Monday, January 29, 2007

 

What I did on Australia Day











Australia Day is not really wildly celebrated in Australia. When I worked in London, I was aware that one day every year the Tube would be filled with cheerful green-and-yellow painted hoons (a word I've only learned since coming here) conducting the drunken singing of Waltzing Matilda by waving inflatable kangaroos. I thought that, apart from the shop in Covent Garden selling Vegemite and Tim Tams, that was it for Aussie ex-pats.

But there is a new tradition here in Australia! Triple J, the independent radio station, plays the Top 100 songs of the last year, as voted for by listeners. Of course there's a lot of debate about which ones will absolutely, definitely be in the Top 10, and which bands have to make it into the list somehow, and which ones you voted for... people even bet on it, and offices will run sweepstakes. It's not quite The Race That Stops The Nation (the Melbourne Cup, which does get people to pause for 5 minutes of their day.) This is more a long backdrop to the entire day - the 100 tracks take around 8 hours to play, as there's constant waffling from the presenters, relatively pointless interviews with the bands ("How does it feel to be Number 34 on the Triple J Top 100?" "We're Number 34! That's so awesome! Whooooo! Shout outs to my Mum and the Adelaide Hills massive!"), and phonecalls from people having parties and barbecues where they listen to the radio for 8 hours "It's madness here in Woolloomoolloo! We're eating snags! We want Scissor Sisters!"
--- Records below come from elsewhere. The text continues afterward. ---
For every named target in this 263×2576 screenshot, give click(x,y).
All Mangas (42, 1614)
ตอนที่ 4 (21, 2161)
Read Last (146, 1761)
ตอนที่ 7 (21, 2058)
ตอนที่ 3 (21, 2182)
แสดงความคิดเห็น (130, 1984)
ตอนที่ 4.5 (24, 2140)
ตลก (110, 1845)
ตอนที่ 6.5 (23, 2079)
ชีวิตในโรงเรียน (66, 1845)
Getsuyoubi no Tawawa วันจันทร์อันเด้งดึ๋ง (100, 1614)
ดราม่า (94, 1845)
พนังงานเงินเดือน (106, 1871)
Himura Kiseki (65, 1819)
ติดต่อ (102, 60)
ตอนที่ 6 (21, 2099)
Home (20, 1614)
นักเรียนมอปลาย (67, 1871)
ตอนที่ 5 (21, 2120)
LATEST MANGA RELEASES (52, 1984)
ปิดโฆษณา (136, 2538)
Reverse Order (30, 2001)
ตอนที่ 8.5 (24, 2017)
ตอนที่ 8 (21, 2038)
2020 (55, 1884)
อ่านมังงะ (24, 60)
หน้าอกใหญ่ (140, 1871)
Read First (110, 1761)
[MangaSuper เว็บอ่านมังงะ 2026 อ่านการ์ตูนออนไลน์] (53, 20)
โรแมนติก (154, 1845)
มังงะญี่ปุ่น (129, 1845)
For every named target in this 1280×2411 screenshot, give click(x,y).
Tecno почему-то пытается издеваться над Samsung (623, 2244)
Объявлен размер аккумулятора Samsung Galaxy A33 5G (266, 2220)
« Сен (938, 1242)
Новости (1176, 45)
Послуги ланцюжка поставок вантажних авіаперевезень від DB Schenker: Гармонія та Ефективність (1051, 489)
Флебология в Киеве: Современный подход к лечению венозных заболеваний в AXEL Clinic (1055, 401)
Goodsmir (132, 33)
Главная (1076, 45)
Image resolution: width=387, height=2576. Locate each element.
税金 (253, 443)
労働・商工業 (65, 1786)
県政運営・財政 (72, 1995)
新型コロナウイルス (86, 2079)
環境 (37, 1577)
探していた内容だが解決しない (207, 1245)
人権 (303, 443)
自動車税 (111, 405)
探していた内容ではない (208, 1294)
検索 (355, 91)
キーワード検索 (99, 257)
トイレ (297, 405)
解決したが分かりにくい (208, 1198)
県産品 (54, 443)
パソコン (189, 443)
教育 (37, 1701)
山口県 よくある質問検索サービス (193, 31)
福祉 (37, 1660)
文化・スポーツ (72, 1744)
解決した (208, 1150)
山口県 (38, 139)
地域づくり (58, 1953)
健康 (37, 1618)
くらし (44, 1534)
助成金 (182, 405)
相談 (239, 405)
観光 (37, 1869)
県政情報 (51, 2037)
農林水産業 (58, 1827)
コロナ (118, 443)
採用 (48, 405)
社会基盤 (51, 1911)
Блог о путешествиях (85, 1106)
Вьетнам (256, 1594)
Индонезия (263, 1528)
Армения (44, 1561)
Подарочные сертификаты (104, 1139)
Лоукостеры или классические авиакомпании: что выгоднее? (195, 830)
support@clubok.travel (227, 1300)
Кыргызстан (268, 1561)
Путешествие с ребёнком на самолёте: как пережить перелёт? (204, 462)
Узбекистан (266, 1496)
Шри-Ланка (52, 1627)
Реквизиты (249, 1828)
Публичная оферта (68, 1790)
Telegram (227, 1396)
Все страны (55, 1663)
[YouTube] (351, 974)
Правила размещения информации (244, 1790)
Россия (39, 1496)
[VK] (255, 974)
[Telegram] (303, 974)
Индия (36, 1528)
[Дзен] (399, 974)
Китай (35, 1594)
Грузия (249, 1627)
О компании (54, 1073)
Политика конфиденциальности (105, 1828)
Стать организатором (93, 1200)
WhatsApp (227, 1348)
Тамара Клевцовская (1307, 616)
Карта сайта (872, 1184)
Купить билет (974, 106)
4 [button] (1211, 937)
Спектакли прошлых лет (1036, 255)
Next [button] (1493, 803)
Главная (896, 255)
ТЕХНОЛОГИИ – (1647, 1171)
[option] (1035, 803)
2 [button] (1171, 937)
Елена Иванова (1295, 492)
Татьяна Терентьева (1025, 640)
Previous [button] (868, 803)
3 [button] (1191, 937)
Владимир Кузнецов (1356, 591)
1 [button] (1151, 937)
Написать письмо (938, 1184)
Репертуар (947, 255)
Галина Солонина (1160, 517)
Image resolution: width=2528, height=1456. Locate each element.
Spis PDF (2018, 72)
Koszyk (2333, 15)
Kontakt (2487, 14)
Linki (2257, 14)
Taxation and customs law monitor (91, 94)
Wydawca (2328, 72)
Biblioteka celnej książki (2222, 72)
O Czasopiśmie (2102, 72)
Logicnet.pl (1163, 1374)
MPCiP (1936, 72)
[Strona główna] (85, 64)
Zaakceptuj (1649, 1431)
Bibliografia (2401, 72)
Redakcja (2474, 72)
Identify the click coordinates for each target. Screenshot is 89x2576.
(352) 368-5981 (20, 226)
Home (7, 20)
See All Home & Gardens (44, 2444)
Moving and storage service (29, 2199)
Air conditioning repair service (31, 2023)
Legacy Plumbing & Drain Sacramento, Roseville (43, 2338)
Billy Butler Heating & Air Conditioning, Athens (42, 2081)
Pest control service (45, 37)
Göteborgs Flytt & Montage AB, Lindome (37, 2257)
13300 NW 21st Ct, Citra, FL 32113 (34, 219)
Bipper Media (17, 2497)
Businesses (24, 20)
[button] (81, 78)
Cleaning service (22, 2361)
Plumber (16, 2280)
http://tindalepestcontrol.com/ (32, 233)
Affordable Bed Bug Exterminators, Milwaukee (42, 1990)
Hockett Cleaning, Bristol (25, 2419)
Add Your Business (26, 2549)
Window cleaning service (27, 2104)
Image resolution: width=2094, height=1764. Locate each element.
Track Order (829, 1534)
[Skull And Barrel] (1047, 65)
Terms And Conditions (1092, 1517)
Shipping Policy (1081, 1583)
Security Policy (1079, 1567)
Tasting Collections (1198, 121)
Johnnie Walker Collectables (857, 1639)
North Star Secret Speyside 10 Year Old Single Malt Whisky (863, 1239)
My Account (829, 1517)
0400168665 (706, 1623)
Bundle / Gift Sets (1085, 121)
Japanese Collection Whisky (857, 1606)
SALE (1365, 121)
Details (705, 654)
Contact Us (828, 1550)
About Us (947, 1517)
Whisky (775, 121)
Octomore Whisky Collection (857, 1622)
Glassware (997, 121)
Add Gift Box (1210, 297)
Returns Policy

I was invited to a slightly more sedate Australia Day barbeque, and it was actually really mellow and relaxing. We snacked on an irresistible dip made from a hollowed out cob of bread, filled with cream cheese, herbs and French onion soup mix among other mystic ingredients. People arrived. Beer was drunk. The images are of classic Australian icons: the flag on a Hills Hoist (we'd call it a rotary clothesline, but here it's a national icon as it was invented in South Australia); and an amazing Fisher Price toy barbeque set up next to the full sized one. They say kids learn by copying their parents' behaviour - well, here you can train your "bub" in the fine art of sausage sizzling just like his dad!

As people arrived, we began eating, and eating, and eating. I'd like to give a big shout out to Pete's family and the fantastic fruit, vegetables and eggs they grow and share with us: the tomato salad I made was much admired. One dessert was absolutely delicious but sent me into paroxysms of guilt. To make Sinful Ice Cream Cake, crush a packet of choc chip cookies and mix with melted butter to form a cheesecake base. Then take a pint of choc chip ice cream and stir into it ... half a jar of crunchy peanut butter. spread on top of the base and freeze. To serve, make a chocolate fudge sauce by melting dark chocolate with cream. This is amazing, but will glue you to the floor for the rest of the day. The other pic is of a much lighter dessert, and the perfect way to get people eating healthy fruit: skewers of strawberries and melon-balled canteloupes, watermelon and rock melon. They're just so pretty!

The rest of the day was spent reclining on the lawn, listening to music and debating our favourite bands. For facts to back up the argument, people went on the internet to check whether the Triple J website was updating in real time. And it was ... on Eastern time. Sydney is half an hour ahead of South Australia, so the top 5 were already up there, seared into Pete's retinas as he gave a howl. "I didn't want to know that! And you don't either!" he threatened, before dropping increasingly obvious hints about who we'd be hearing next.

The Australian flag was even more controversial at the Big Day Out music festival, where organisers tried to ban it on the grounds that it would incite racial tension. That has happened in the past, but a huge public outcry saw thousands of music lovers proudly flourishing their Southern Cross capes, hats, t-shirts and even tattoos to the TV cameras as they walked in. The flag is in question for various reasons - there are various sides to the debate here.